Die Diktatur des Proletariats ist für die Gewaltanwendung gegen die Ausbeuter. Unser Weg ist Ausdauer, proletarische Geschlossenheit, eiserne Diktatur des werktätigen Volkes. Kein Zweifel, dass die Sowjetmacht in vielen Fällen nicht genügend Entschiedenheit im Kampfe gegen die Konterrevolution an den Tag gelegt hat. Und hier war sie kein Eisen, sondern ein Brei, auf dem man keinen Sozialismus aufbauen kann. Wir haben die kleinbürgerliche Zügellosigkeit nicht besiegt. Die Lage des ruinierten, verbluteten Landes, das durch den Gang der Geschichte früher als alle anderen auf das Schlachtfeld der Weltrevolution gestellt worden ist, ist außerordentlich schwer, und man wird uns erdrosseln, wenn wir dem Zerfall, der Desorganisation und der Verzweiflung nicht die eiserne Diktatur der klassenbewussten Arbeiter entgegenstellen werden. Wir werden sowohl gegen unsere Feinde als auch gegen alle schwankenden und schädlichen Elemente)in unseren eigenen Reihen rücksichtslos vorgehen, die es wagen werden, in unsere schwere schöpferische Arbeit zum Aufbau eines neuen Lebens des werktätigen Volkes Desorganisation hinein zu tragen.

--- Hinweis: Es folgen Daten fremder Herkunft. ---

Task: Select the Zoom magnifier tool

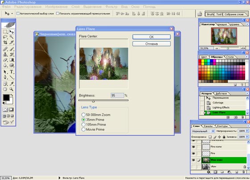Action: click(12, 89)
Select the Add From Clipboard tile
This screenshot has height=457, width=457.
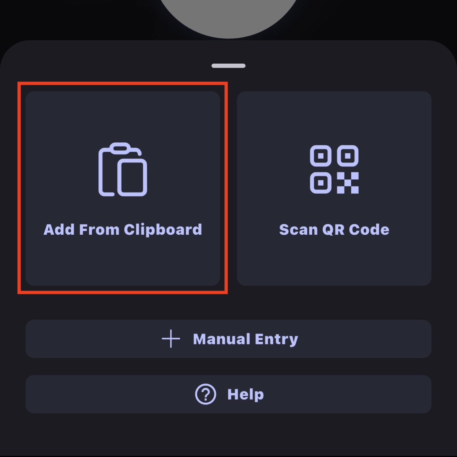123,188
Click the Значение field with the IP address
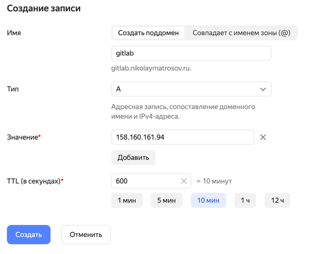The width and height of the screenshot is (332, 254). 183,137
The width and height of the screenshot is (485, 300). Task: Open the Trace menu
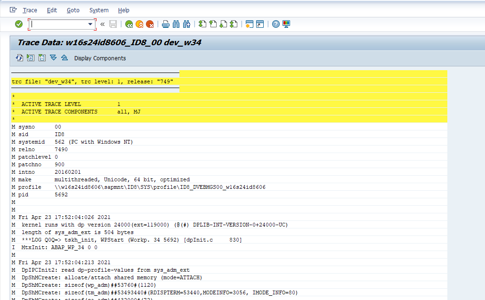[x=30, y=10]
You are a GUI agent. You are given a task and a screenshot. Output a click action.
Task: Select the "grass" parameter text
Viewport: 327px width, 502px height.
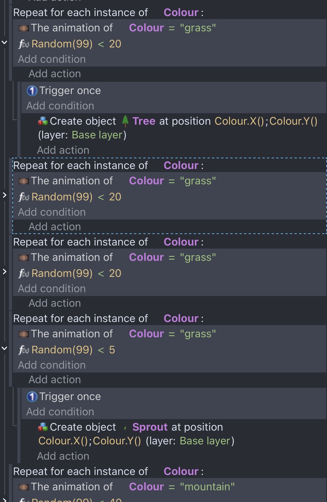point(198,28)
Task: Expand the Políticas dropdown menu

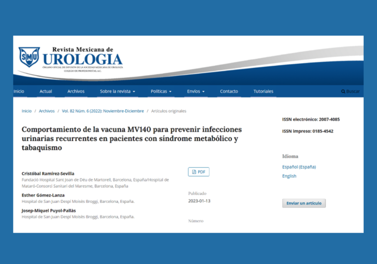Action: click(161, 91)
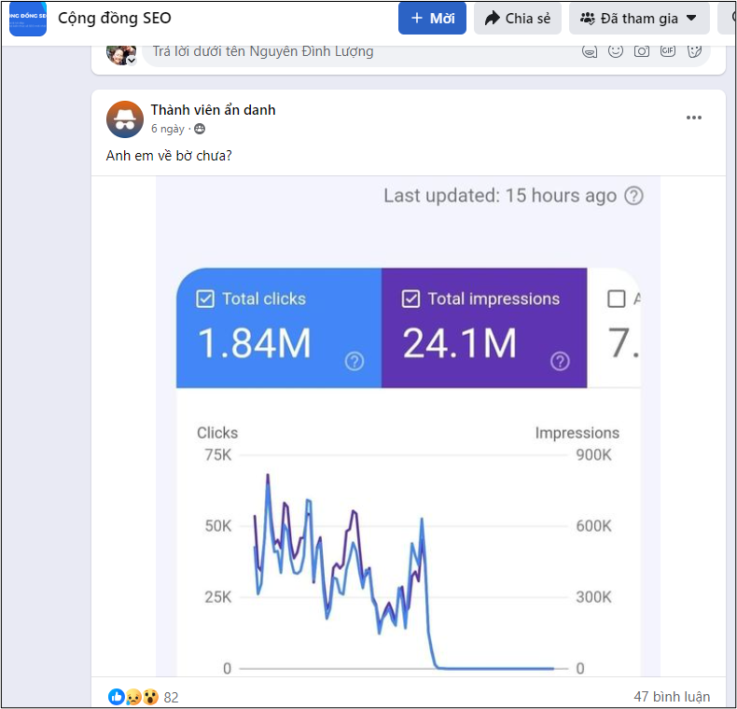Click the anonymous member avatar

(x=125, y=119)
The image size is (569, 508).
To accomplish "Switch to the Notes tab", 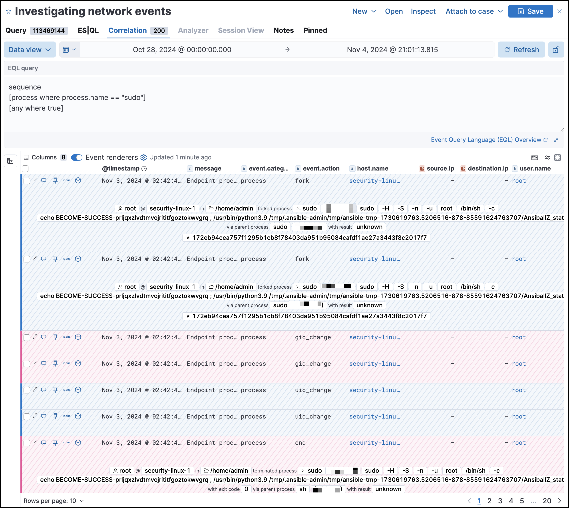I will point(283,30).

Wir sind an die Lösung der Aufgabe herangetreten, deren Bewältigung den Sozialismus vollkommen sichern und festigen wird. Zur Überwindung aller Schwierigkeiten, zum erfolgreichen Kampf gegen Hunger und Arbeitslosigkeit werden wir eine unmerkliche, bescheidene, aber schwere Arbeit leisten, die für den Staat von größter Wichtigkeit ist, und wer gegen uns marschieren wird, wird ein Todfeind des Weltproletariats sein.

Die Wahlen zum Moskauer Sowjet haben gezeigt, wie sich die Arbeiter in den Ereignissen zurechtfinden, die begriffen haben, dass die Sowjetmacht kein Paradeschmuck, sondern ihre ureigene Sache ist. Durch das letzte Ereignis, durch die Wahlen zu unserem Sowjet, sind alle diejenigen besiegt worden, die große Hoffnungen auf diese Wahlen gesetzt hatten, sind die schwankenden Elemente besiegt worden. Und das bestärkt mich in der Überzeugung und Hoffnung, dass wir auf dem richtigen Wege sind, der uns zum völligen Sieg des Sozialismus führen wird.

1 Offenbar ein Fehler. Kornilow wurde im Kampf bei Jekaterinodar getötet.